Eine breite Holzplatte war in Hüfthöhe rundherum an der Wand angebracht, lediglich unterbrochen durch eine Stahltür, die durch zwei breite Querriegel zusätzlich zu einem elektronischen Verriegelungsmechanismus verschlossen wurde.
Die kuppelförmige Decke war mit verschnörkelten Stuckornamenten verziert, dazwischen befand sich ein Fresko mit zwei gigantisch vergrößerten Händen, die sich mit ihren Zeigefingern ganz nahe kamen, ohne einander zu berühren; die Nachbildung eines Ausschnittes von Michelangelos Erschaffung Adams aus der Sixtinischen Kapelle.

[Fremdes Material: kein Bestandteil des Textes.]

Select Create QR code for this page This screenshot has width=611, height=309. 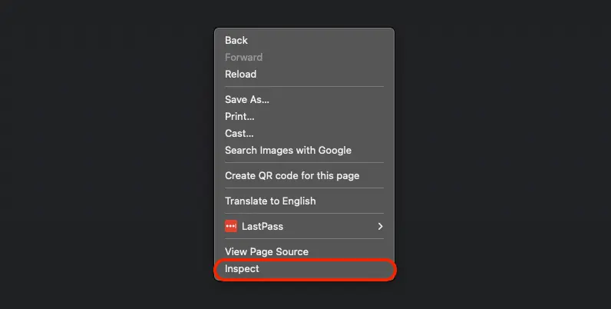[292, 175]
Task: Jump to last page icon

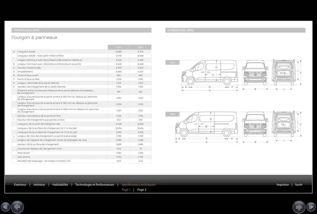Action: coord(311,207)
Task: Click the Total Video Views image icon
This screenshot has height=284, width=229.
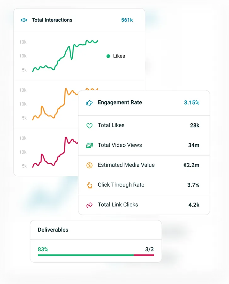Action: tap(90, 145)
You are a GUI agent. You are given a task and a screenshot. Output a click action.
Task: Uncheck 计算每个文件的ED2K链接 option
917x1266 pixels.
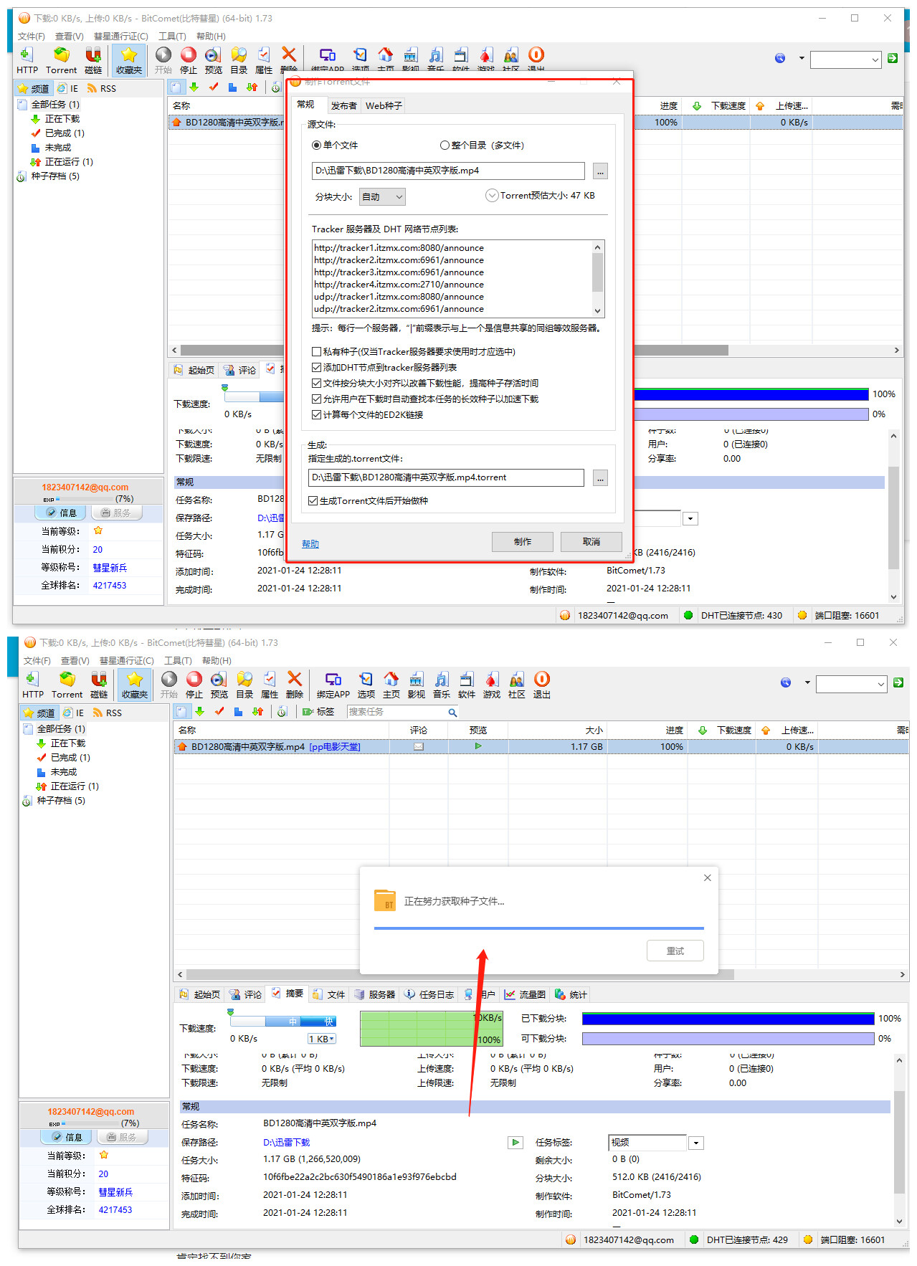pyautogui.click(x=316, y=415)
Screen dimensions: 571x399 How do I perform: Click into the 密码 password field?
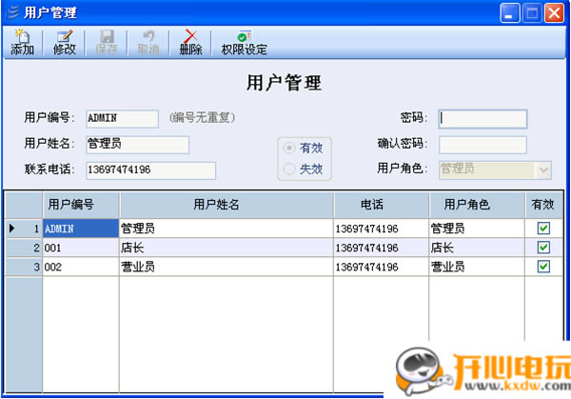coord(482,119)
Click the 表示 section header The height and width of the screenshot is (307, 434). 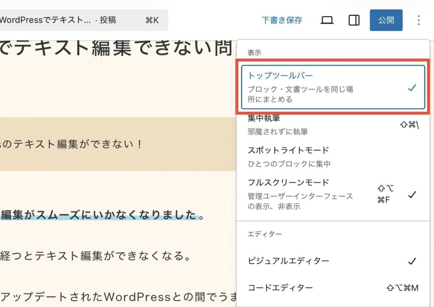(254, 53)
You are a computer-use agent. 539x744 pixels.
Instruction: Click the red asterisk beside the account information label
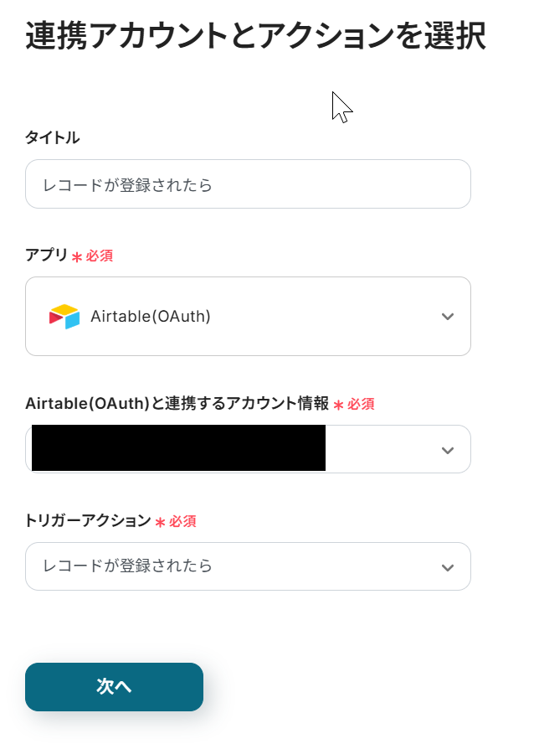[x=338, y=406]
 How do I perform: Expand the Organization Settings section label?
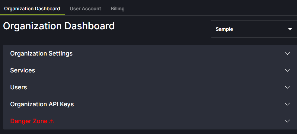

Auf der Holzplatte reihten sich zahllose Computermonitore und Tastaturen nebeneinander, ebenso einige Drucker. Unter der Holzplatte standen mehr als ein Dutzend Rechner.
Die dürre Gestalt bewegte sich langsam, drehte sich wie im Zeitlupentempo auf den Rücken und breitete die Arme nach beiden Seiten aus. Die Füße schlug sie übereinander. Jetzt war zu erkennen, dass es sich um einen Mann handelte. Nein … um einen Jungen. Fast noch ein Kind. Sein Kopf war nach rechts gewandt, das Kinn berührte beinahe die Schulter. Auf seinem Gesicht lag ein Ausdruck der Erschöpfung. Er weinte, leises Schluchzen war zu hören. Tränen liefen ihm die Wangen herab. Der Junge hatte kurze, rostrot gefärbte Haare, trug verwaschene Jeans und ein schmutziges, braunes T-Shirt. Auffällig war ein blaugrünes Medaillon, das daran steckte.
Die vielen Monitore in dem kreisrunden Raum waren ausgeschaltet. Nur auf einem Siebzehn-Zoll-Flatscreen, der sich über dem Kopf des am Boden Liegenden befand, war ein Bild zu sehen: Zwei Gestalten, beide offensichtlich tot, lagen hingestreckt auf dem Boden einer trostlosen Hügellandschaft. Es war Nacht, doch im fahlen, gespenstisch leuchtenden Dunst erkannte man im Hintergrund auf einer Erhebung drei Galgenbäume, an denen abgemagerte und in Lumpen gekleidete Kreaturen mit auf den Rücken gebundenen Armen und gefesselten Füßen hingen. Die Körper schaukelten sacht hin und her. Auf der Schulter eines Erhängten saß ein Rabe und pickte vorsichtig ein Auge aus dem Schädel des Leichnams. Wie ein dunkler Schatten flog er mit seiner Beute davon.
Die beiden Gestalten am Boden sahen ganz anders aus als die unglücklichen Galgenvögel. Offensichtlich hatte es sich bei ihnen noch vor Kurzem um stolze und mächtige Kämpfer gehandelt. Der eine – ein vornehmer Ritter aus dem Mittelalter – trug eine prächtige Rüstung. Das Helmvisier war heruntergeklappt. Ein Messer steckte in seinem Hals. Neben ihm lag ein riesiges, prachtvoll verziertes Schwert. Um den Körper des Ritters hatte sich eine dunkle Blutlache ausgebreitet.
Bei näherem Hinsehen wurde erkennbar, dass es gar keine zweite Gestalt gab. Es handelte sich vielmehr nur um einen Haufen nasser Kleider in einer Wasserpfütze. Neben einem langen, schwarzen Samtumhang lagen der breite Hut eines Magiers und ein silberner Ring in Form einer zusammengerollten Schlange.
Der rothaarige Junge auf dem Eichenparkett hatte aufgehört zu weinen. Vielleicht war er zu erschöpft. Er hielt die Augen geschlossen. »Frank, warum hast du das nur getan?«, flüsterte er. Dann schlief er ein.